> [Directive] Turn every line of the entries below into a JSON list of strings, one string per line, skipping blank lines.

(Stored entries)
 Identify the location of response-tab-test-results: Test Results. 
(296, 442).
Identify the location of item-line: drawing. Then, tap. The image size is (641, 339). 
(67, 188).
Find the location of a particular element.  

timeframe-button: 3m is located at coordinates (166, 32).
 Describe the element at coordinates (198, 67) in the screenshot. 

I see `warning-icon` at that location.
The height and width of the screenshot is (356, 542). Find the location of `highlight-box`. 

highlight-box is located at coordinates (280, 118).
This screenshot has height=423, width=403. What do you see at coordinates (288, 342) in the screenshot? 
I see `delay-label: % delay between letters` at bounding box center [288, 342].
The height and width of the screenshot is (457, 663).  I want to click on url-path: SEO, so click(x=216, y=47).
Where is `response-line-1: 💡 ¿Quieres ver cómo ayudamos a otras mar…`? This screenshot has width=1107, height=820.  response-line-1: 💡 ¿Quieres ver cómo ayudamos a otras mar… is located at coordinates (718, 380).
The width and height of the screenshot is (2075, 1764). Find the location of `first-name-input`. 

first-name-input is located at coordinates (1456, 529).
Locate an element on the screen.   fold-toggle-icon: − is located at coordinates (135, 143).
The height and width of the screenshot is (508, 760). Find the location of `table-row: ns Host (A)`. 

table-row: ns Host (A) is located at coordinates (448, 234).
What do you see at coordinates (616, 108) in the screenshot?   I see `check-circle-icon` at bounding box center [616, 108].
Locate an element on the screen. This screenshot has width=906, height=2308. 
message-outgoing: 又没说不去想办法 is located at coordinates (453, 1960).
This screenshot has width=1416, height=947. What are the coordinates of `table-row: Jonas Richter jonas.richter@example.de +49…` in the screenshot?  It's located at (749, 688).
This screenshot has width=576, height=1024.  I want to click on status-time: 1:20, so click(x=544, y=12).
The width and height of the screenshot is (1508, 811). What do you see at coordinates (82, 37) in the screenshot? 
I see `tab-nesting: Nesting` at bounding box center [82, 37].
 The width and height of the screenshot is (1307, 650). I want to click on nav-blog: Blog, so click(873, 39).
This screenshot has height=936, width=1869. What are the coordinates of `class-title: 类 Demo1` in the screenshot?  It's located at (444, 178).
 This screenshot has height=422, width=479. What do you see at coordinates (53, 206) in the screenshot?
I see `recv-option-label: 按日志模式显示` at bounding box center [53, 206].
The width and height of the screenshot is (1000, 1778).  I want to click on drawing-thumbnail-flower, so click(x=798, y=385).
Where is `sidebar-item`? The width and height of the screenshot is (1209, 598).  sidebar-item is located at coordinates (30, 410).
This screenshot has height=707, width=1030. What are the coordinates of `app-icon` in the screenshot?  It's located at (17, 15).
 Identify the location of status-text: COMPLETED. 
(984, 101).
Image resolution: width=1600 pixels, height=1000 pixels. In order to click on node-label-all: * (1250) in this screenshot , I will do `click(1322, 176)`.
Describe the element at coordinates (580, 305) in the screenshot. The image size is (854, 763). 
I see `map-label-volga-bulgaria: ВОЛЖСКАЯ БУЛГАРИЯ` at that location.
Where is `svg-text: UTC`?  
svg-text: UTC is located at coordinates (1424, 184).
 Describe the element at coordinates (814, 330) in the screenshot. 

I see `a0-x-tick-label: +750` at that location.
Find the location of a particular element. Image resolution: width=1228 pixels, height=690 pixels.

> [Solution below]
[
  " Identify the location of response-tab-test-results: Test Results. ",
  "(296, 442).",
  "Identify the location of item-line: drawing. Then, tap. The image size is (641, 339). ",
  "(67, 188).",
  "Find the location of a particular element.  ",
  "timeframe-button: 3m is located at coordinates (166, 32).",
  " Describe the element at coordinates (198, 67) in the screenshot. ",
  "I see `warning-icon` at that location.",
  "The height and width of the screenshot is (356, 542). Find the location of `highlight-box`. ",
  "highlight-box is located at coordinates (280, 118).",
  "This screenshot has height=423, width=403. What do you see at coordinates (288, 342) in the screenshot? ",
  "I see `delay-label: % delay between letters` at bounding box center [288, 342].",
  "The height and width of the screenshot is (457, 663).  I want to click on url-path: SEO, so click(x=216, y=47).",
  "Where is `response-line-1: 💡 ¿Quieres ver cómo ayudamos a otras mar…`? This screenshot has width=1107, height=820.  response-line-1: 💡 ¿Quieres ver cómo ayudamos a otras mar… is located at coordinates (718, 380).",
  "The width and height of the screenshot is (2075, 1764). Find the location of `first-name-input`. ",
  "first-name-input is located at coordinates (1456, 529).",
  "Locate an element on the screen.   fold-toggle-icon: − is located at coordinates (135, 143).",
  "The height and width of the screenshot is (508, 760). Find the location of `table-row: ns Host (A)`. ",
  "table-row: ns Host (A) is located at coordinates (448, 234).",
  "What do you see at coordinates (616, 108) in the screenshot?   I see `check-circle-icon` at bounding box center [616, 108].",
  "Locate an element on the screen. This screenshot has width=906, height=2308. ",
  "message-outgoing: 又没说不去想办法 is located at coordinates (453, 1960).",
  "This screenshot has width=1416, height=947. What are the coordinates of `table-row: Jonas Richter jonas.richter@example.de +49…` in the screenshot?  It's located at (749, 688).",
  "This screenshot has width=576, height=1024.  I want to click on status-time: 1:20, so click(x=544, y=12).",
  "The width and height of the screenshot is (1508, 811). What do you see at coordinates (82, 37) in the screenshot? ",
  "I see `tab-nesting: Nesting` at bounding box center [82, 37].",
  " The width and height of the screenshot is (1307, 650). I want to click on nav-blog: Blog, so click(873, 39).",
  "This screenshot has height=936, width=1869. What are the coordinates of `class-title: 类 Demo1` in the screenshot?  It's located at (444, 178).",
  " This screenshot has height=422, width=479. What do you see at coordinates (53, 206) in the screenshot?",
  "I see `recv-option-label: 按日志模式显示` at bounding box center [53, 206].",
  "The width and height of the screenshot is (1000, 1778).  I want to click on drawing-thumbnail-flower, so click(x=798, y=385).",
  "Where is `sidebar-item`? The width and height of the screenshot is (1209, 598).  sidebar-item is located at coordinates (30, 410).",
  "This screenshot has height=707, width=1030. What are the coordinates of `app-icon` in the screenshot?  It's located at (17, 15).",
  " Identify the location of status-text: COMPLETED. ",
  "(984, 101).",
  "Image resolution: width=1600 pixels, height=1000 pixels. In order to click on node-label-all: * (1250) in this screenshot , I will do `click(1322, 176)`.",
  "Describe the element at coordinates (580, 305) in the screenshot. The image size is (854, 763). ",
  "I see `map-label-volga-bulgaria: ВОЛЖСКАЯ БУЛГАРИЯ` at that location.",
  "Where is `svg-text: UTC`?  ",
  "svg-text: UTC is located at coordinates (1424, 184).",
  " Describe the element at coordinates (814, 330) in the screenshot. ",
  "I see `a0-x-tick-label: +750` at that location.",
  "Find the location of a particular element. Image resolution: width=1228 pixels, height=690 pixels."
]